HOW TO COMPLETE THIS TASK =
If a record holds a picture, leave the picture out; return everything else exactly.

RECORDS FOR PROCESSING =
****

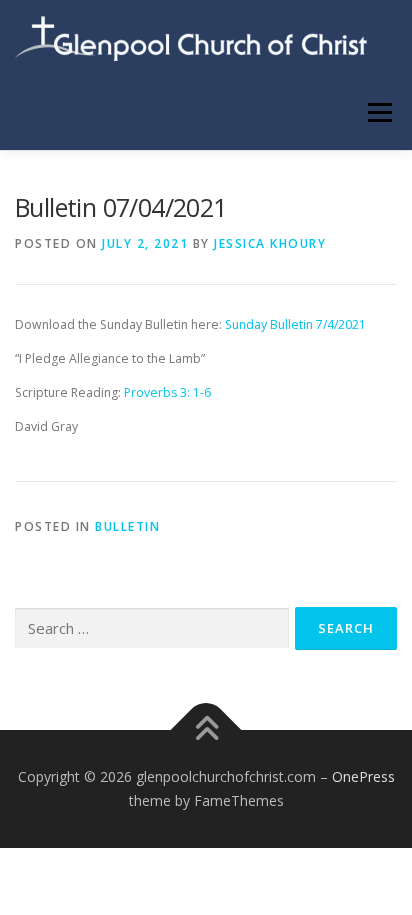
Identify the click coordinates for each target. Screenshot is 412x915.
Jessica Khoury (270, 243)
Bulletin (127, 526)
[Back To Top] (206, 730)
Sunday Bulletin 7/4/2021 (295, 324)
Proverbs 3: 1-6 (167, 392)
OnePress (363, 776)
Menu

****

SOLUTION TO THIS TASK =
Identify the click coordinates for each target. Screenshot is 412x915.
Jessica Khoury (270, 243)
Bulletin (127, 526)
[Back To Top] (206, 730)
Sunday Bulletin 7/4/2021 (295, 324)
Proverbs 3: 1-6 (167, 392)
OnePress (363, 776)
Menu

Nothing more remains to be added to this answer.